• THE TASK
Could you restate all of the records exactly, leaving out the pictures?

• DATA RECORDS
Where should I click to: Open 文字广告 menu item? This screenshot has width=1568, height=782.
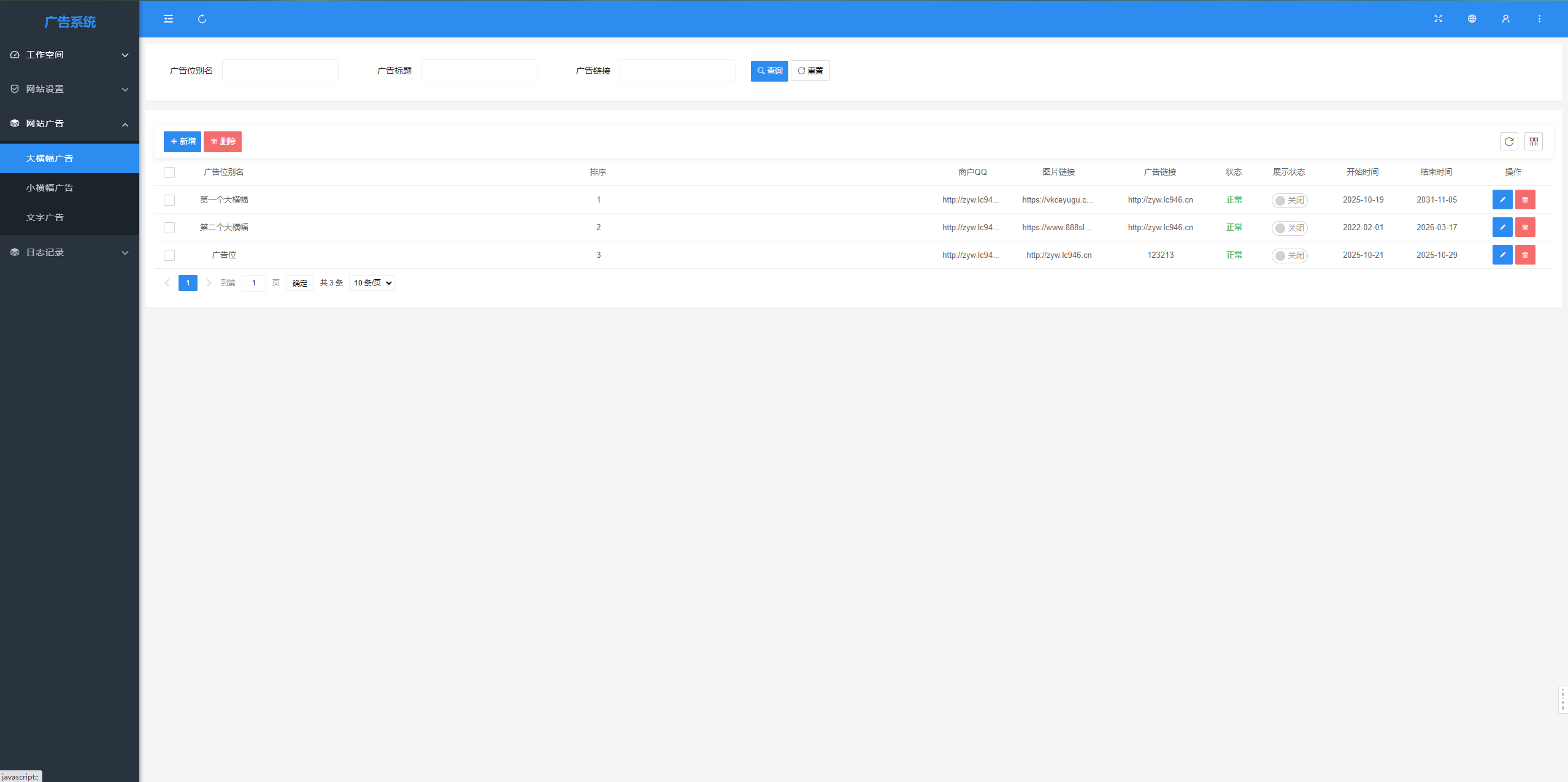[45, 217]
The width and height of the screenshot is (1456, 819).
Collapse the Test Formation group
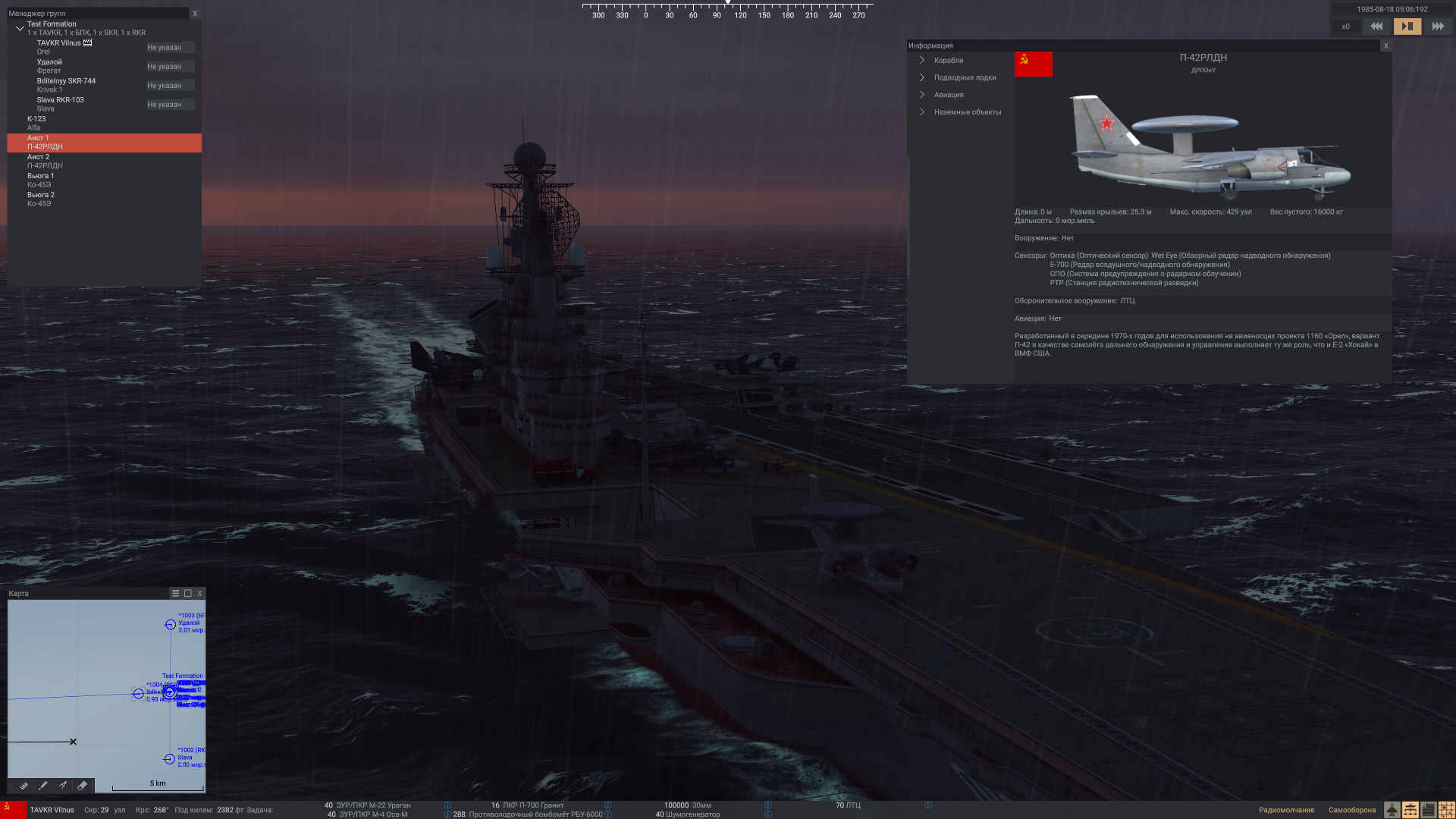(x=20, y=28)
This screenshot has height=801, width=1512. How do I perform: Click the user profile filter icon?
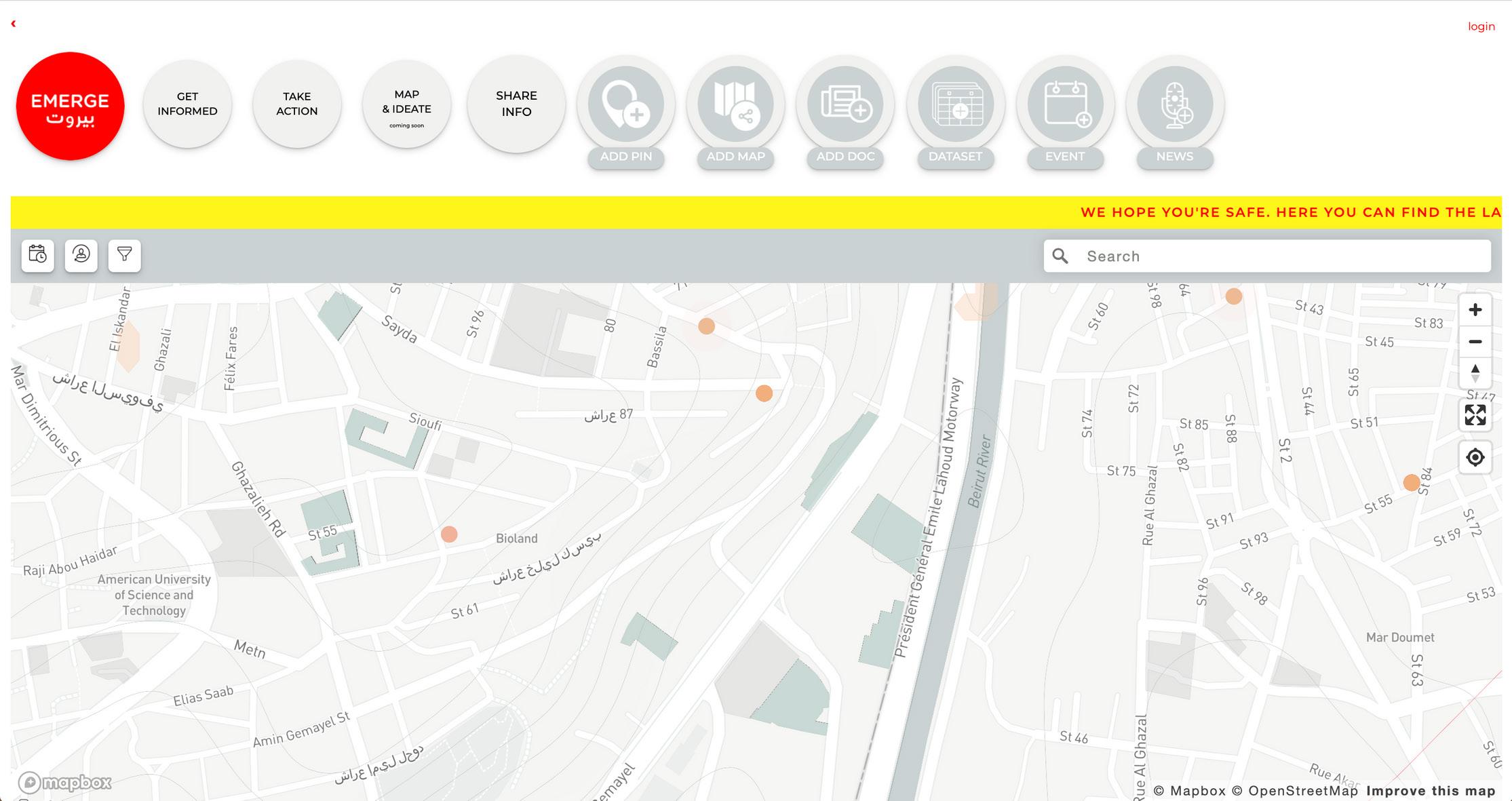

• ANSWER SPACE
Where should I click to: Open 文字广告 menu item? This screenshot has width=1568, height=782.
[45, 217]
The width and height of the screenshot is (1456, 819).
Collapse the Test Formation group
(x=20, y=28)
This screenshot has height=801, width=1512. How do I perform: Click the user profile filter icon?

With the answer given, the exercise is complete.